Goal of the exercise: Reprint the entries without altering anything.

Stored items
========================
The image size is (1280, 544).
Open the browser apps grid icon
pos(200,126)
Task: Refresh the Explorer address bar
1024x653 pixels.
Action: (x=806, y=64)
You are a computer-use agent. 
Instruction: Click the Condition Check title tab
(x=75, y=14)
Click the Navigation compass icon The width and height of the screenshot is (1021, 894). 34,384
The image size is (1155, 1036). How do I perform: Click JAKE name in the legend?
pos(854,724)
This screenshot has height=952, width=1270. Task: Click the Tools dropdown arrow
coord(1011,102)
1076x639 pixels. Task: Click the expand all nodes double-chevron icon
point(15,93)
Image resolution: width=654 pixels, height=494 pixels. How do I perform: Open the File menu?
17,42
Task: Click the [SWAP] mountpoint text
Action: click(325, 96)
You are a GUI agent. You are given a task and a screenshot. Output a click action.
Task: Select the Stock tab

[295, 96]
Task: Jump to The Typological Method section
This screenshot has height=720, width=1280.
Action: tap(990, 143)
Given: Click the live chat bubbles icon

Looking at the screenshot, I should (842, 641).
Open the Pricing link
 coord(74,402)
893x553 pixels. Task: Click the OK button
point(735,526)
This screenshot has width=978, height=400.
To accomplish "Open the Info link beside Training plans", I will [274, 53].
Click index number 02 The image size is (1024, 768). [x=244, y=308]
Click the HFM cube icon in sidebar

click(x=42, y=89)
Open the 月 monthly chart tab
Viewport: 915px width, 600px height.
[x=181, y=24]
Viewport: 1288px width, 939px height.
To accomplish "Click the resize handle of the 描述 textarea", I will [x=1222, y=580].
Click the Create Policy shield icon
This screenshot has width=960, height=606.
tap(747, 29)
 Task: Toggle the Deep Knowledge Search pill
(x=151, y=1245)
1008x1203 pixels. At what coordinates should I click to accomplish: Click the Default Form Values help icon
========================
Exercise solution:
The image size is (1280, 544).
Open the browser apps grid icon
pos(200,126)
Task: Refresh the Explorer address bar
1024x653 pixels.
Action: (x=806, y=64)
You are a computer-use agent. 
Instruction: Click the Condition Check title tab
(x=75, y=14)
Click the Navigation compass icon The width and height of the screenshot is (1021, 894). 34,384
The image size is (1155, 1036). How do I perform: Click JAKE name in the legend?
pos(854,724)
This screenshot has height=952, width=1270. Task: Click the Tools dropdown arrow
coord(1011,102)
1076x639 pixels. Task: Click the expand all nodes double-chevron icon
point(15,93)
Image resolution: width=654 pixels, height=494 pixels. How do I perform: Open the File menu?
17,42
Task: Click the [SWAP] mountpoint text
Action: click(325, 96)
You are a GUI agent. You are given a task and a screenshot. Output a click action.
Task: Select the Stock tab

[295, 96]
Task: Jump to The Typological Method section
This screenshot has height=720, width=1280.
Action: tap(990, 143)
Given: Click the live chat bubbles icon

Looking at the screenshot, I should (842, 641).
Open the Pricing link
 coord(74,402)
893x553 pixels. Task: Click the OK button
point(735,526)
This screenshot has width=978, height=400.
To accomplish "Open the Info link beside Training plans", I will [274, 53].
Click index number 02 The image size is (1024, 768). [x=244, y=308]
Click the HFM cube icon in sidebar

click(x=42, y=89)
Open the 月 monthly chart tab
Viewport: 915px width, 600px height.
[x=181, y=24]
Viewport: 1288px width, 939px height.
To accomplish "Click the resize handle of the 描述 textarea", I will [x=1222, y=580].
Click the Create Policy shield icon
This screenshot has width=960, height=606.
tap(747, 29)
 Task: Toggle the Deep Knowledge Search pill
(x=151, y=1245)
1008x1203 pixels. At what coordinates should I click to accomplish: Click the Default Form Values help icon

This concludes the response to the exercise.